VerticaPy
Example: Methods in an Unsupervised Model¶
In this example, we use the 'Iris' dataset to demonstrate the methods available to unsupervised models.
from verticapy.datasets import load_iris
iris = load_iris()
display(iris)
Let's create a k-means model to segment the data into clusters.
from verticapy.learn.cluster import KMeans
model = KMeans("public.KMeans_iris", n_cluster = 3)
model.fit("public.iris", ["PetalWidthCm", "PetalLengthCm"])
Fitting the model creates new model attributes.
model.X
model.input_relation
These attributes will be used when invoking the different model abstractions.

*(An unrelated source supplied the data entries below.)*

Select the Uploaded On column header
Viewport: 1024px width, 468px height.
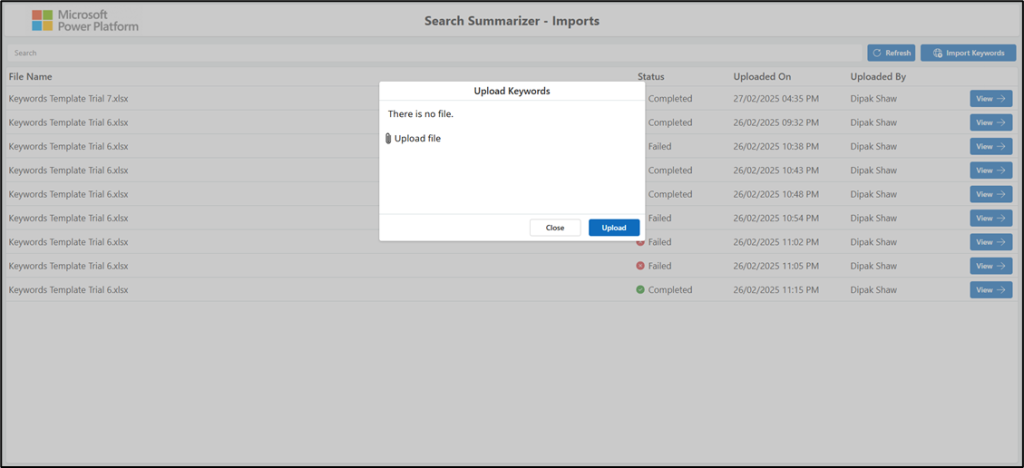click(762, 76)
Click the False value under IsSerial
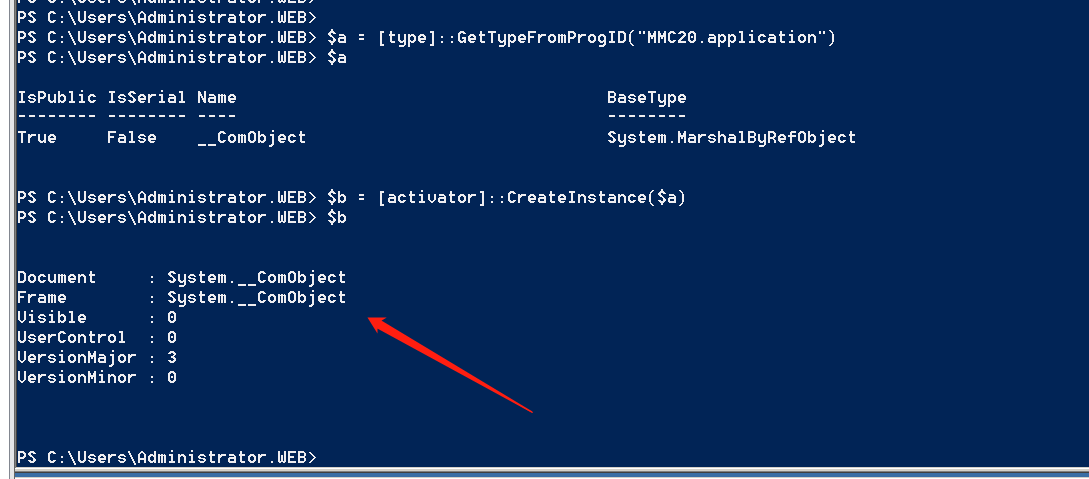Image resolution: width=1089 pixels, height=479 pixels. pyautogui.click(x=132, y=137)
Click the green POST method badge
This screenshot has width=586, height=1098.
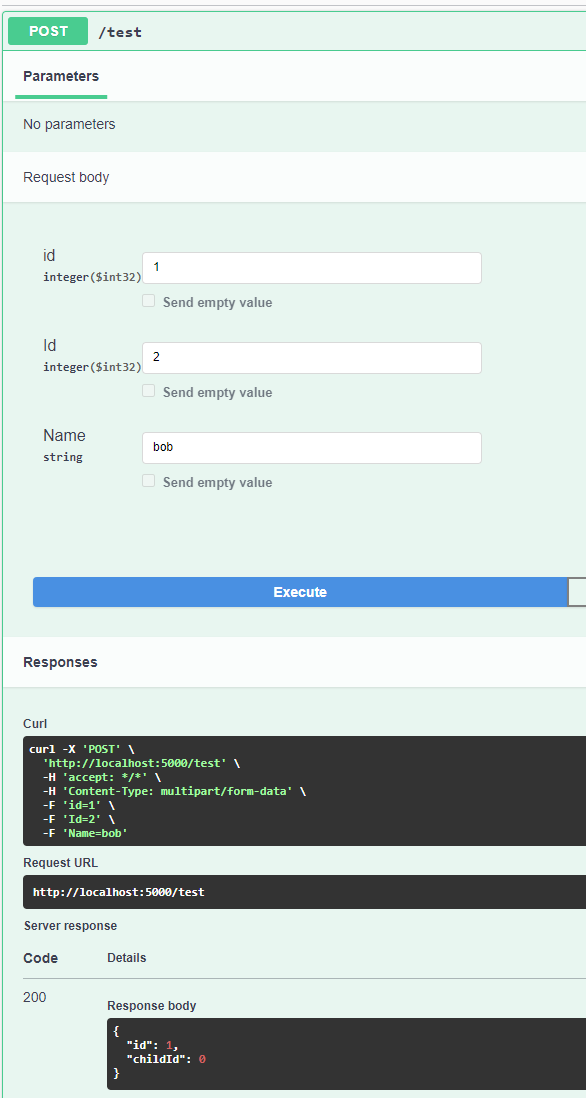click(47, 31)
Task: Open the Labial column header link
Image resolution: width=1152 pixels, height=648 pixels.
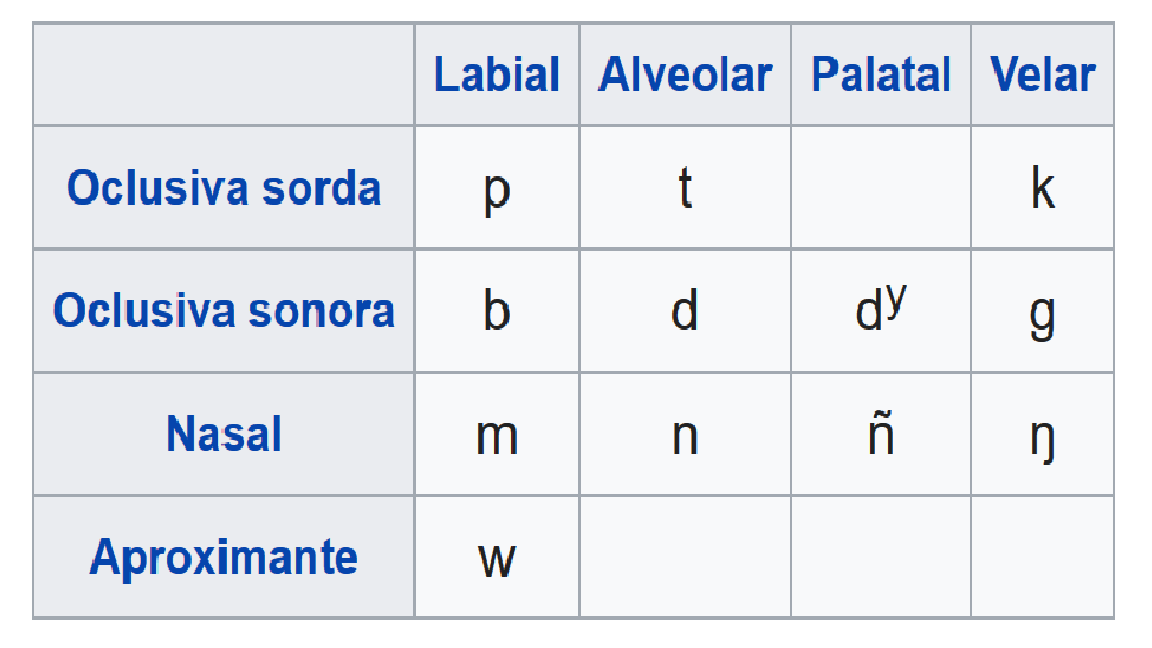Action: [497, 75]
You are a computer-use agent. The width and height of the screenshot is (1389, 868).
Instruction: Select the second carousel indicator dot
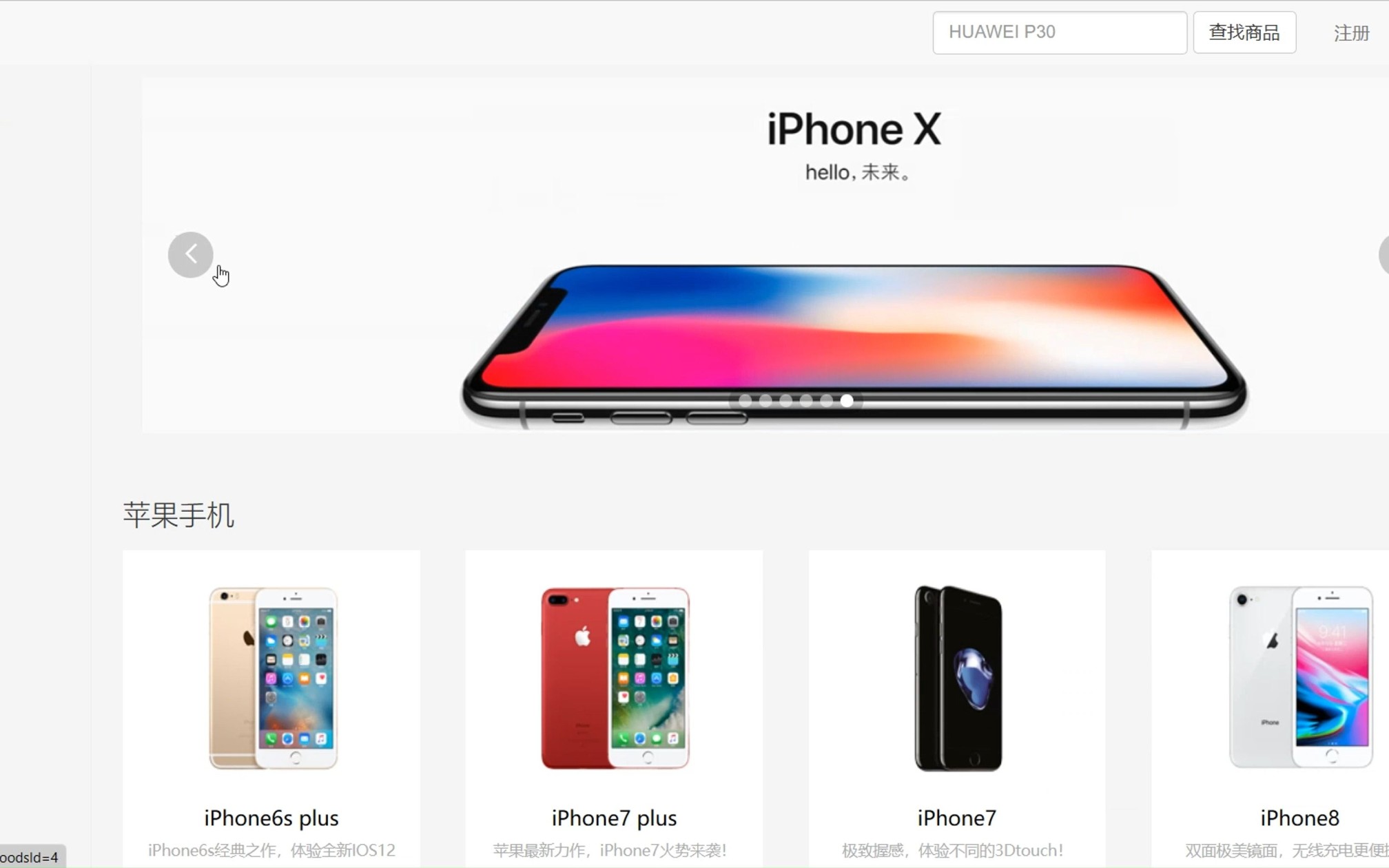coord(765,400)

Models have many useful attributes. For a k-means model, the 'clustercenters' and 'metrics_' attributes can give you an idea of the quality of the model.
model.cluster_centers_
model.metrics_
You can use the 'get_attr' method to view other attributes.
model.get_attr()
Let's look at the SQL query for our model.
display(model.deploySQL())
You can add the prediction to your vDataFrame.
model.predict(iris, name = "pred_Species")
Let's examine the prediction with a histogram and graph.
iris.hist(["Species", "pred_Species"])
model.plot()
Some algorithms, like DBSCAN and LOF are constructed with SQL queries.
from verticapy.learn.cluster import DBSCAN
model = DBSCAN("public.DBSCAN_iris")
model.fit("public.iris", ["PetalWidthCm", "PetalLengthCm"])
from verticapy.learn.neighbors import LocalOutlierFactor
model2 = LocalOutlierFactor("public.LocalOutlierFactor_iris")
model2.fit("public.iris", ["PetalWidthCm", "PetalLengthCm"])
These models store the results in a table. We can make predictions with this model using the 'predict' method.
model.predict()
model2.predict()
Let's plot our model.
model.plot()
model2.plot()